Despite, or because of, the racial rage and fear he experiences among white gun owners ("Ain't you supposed to be shooting a basketball?"), Young determines to get good, really good, with a gun. Let It Bang is the compelling story of the author's unexpected obsession — he eventually becomes an NRA-certified pistol instructor — and of his deep dive into the heart of America's gun culture: what he sees as the domino effect of white fear, white violence, black fear, rinse, repeat. Young's original reporting on shadow industries like US Law Shield, which insures and defends people who report having shot someone in self-defense, and on the newly formed National African American Gun Association, gives powerful insight into the dynamic.

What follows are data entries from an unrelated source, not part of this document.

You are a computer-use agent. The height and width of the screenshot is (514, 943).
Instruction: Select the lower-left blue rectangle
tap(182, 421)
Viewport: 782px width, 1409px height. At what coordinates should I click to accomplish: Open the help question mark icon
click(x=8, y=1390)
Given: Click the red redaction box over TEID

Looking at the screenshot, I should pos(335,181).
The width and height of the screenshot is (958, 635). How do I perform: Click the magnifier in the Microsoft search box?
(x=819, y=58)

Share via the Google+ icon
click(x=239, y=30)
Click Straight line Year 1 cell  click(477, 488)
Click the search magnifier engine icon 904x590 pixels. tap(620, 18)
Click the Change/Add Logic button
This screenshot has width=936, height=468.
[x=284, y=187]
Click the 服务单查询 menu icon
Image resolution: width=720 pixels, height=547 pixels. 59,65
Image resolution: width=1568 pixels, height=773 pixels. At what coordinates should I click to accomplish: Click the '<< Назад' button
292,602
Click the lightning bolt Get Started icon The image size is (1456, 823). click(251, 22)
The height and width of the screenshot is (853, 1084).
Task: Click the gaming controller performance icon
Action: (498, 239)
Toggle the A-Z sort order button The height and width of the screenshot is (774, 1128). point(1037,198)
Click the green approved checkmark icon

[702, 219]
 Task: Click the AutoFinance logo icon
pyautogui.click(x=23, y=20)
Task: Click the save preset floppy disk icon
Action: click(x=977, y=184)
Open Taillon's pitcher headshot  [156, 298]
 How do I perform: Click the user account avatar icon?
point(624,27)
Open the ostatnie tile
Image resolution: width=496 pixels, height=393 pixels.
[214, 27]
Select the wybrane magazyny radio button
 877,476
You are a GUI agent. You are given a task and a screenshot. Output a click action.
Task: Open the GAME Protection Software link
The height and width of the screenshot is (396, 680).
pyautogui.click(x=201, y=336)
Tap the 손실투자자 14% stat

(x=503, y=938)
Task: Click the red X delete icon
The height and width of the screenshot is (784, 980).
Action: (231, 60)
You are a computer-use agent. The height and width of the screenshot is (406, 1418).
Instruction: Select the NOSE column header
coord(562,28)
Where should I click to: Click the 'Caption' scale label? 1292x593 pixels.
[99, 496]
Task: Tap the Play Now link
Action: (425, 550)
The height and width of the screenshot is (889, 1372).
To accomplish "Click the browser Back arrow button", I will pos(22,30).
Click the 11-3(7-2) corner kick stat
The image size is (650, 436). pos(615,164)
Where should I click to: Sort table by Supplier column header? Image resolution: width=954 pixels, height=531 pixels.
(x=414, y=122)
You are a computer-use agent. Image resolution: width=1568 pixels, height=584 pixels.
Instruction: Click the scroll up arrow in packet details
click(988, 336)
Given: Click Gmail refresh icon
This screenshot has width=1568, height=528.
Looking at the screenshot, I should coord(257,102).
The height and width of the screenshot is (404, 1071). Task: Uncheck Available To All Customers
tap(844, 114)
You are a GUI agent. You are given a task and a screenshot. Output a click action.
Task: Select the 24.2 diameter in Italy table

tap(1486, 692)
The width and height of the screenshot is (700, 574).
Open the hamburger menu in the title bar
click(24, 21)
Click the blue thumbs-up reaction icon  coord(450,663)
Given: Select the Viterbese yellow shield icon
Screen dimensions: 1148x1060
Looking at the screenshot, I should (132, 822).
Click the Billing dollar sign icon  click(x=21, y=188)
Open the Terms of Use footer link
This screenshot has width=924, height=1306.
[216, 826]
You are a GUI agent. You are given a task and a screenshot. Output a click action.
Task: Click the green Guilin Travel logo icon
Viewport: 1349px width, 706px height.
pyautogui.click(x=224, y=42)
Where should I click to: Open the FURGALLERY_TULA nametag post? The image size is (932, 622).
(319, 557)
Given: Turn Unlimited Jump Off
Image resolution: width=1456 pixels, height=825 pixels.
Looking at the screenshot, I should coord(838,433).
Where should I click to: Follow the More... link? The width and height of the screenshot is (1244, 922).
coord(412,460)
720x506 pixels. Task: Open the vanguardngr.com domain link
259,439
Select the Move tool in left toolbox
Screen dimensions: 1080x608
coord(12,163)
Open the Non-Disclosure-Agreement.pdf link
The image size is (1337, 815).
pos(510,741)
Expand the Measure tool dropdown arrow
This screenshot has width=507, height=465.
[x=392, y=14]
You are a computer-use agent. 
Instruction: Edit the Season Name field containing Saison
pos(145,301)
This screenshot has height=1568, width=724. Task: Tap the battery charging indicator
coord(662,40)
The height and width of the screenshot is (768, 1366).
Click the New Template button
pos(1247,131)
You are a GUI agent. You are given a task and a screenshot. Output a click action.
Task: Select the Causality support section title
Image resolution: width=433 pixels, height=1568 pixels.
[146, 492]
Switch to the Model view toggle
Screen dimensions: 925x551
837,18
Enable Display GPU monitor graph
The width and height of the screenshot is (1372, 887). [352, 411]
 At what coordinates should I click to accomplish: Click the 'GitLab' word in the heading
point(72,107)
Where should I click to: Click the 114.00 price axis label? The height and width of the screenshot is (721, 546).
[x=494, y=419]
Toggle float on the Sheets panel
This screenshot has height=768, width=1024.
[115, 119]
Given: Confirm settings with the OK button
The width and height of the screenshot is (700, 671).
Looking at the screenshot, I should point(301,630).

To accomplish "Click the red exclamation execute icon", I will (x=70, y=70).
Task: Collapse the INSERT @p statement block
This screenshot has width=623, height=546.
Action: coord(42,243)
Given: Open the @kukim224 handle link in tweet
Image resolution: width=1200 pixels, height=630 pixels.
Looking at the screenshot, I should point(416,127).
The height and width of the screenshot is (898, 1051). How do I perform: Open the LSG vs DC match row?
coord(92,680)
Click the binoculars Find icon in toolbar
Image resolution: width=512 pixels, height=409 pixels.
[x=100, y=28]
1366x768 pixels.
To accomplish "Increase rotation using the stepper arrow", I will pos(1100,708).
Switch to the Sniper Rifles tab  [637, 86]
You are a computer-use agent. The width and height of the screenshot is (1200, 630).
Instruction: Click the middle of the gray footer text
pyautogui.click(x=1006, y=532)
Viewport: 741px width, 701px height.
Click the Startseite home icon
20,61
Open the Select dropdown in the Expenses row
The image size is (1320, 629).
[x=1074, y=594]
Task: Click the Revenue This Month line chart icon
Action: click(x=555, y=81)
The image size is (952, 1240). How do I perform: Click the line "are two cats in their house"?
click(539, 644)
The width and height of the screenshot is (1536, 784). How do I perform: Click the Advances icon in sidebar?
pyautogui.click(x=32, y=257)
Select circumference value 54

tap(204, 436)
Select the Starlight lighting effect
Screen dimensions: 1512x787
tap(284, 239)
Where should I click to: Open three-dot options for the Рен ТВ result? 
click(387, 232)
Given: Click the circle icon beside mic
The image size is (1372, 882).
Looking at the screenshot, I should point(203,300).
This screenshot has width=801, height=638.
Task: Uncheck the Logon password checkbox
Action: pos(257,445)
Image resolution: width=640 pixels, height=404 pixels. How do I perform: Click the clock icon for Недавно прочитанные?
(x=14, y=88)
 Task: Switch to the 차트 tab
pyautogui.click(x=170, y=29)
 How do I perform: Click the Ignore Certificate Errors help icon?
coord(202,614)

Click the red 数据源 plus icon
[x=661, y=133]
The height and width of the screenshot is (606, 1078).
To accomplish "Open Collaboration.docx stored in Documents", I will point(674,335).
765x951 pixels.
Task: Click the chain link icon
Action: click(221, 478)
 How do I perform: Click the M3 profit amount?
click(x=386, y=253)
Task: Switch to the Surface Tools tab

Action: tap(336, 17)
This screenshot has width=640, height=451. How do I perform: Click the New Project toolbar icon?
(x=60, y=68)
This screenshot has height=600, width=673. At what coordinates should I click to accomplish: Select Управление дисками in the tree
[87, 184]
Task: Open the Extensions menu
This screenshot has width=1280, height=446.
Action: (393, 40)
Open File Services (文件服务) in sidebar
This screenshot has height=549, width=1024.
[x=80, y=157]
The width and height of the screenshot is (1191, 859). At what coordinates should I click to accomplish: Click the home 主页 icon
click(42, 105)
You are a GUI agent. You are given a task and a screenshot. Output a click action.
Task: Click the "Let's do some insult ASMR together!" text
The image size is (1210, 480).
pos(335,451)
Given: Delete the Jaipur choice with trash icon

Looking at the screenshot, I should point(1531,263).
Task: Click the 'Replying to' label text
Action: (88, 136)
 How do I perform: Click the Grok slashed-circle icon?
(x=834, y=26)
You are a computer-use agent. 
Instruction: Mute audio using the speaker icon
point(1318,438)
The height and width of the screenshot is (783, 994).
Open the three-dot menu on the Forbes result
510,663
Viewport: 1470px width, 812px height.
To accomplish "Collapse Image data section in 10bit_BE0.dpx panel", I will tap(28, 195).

Through indelible profiles, Young brings us up to the current rocketing rise in gun ownership among black Americans, most notably women.
Let It Bang is an utterly original look at American gun culture from the inside, and from the other side — and, most movingly, the story of a young black man's hard-won nonviolent path to self-protection. (From Houghton Mifflin Harcourt)
From the book
When I first met Charles Stafford, it was simply in passing. I was at his house on a hill, one he could afford to have fenced, because my boss at the time, Mary had invited me there to her son's high school graduation party. Mary's son had been a lifelong friend to Charles's son. The two were graduating together and throwing a party to celebrate in a place called Coweta.
Coweta is a town in Wagoner County, Oklahoma. It's the kind of place where the owner of a used-car lot thought he'd show his wit and charm by calling his business Shade Tree Cars and Trucks. It's the kind of town where a Shade Tree mechanic will pull over to find out why your car is broken down, fix the problem, and send you on your way, asking nothing more in return than a well-placed handshake. In Coweta, the word s--t has four syllables, and you can still get popped in the mouth for saying it. It's also the kind of town where it's perfectly normal not to invite a single black person to a party.
From Let It Bang by RJ Young ©2018. Published by Houghton Mifflin Harcourt.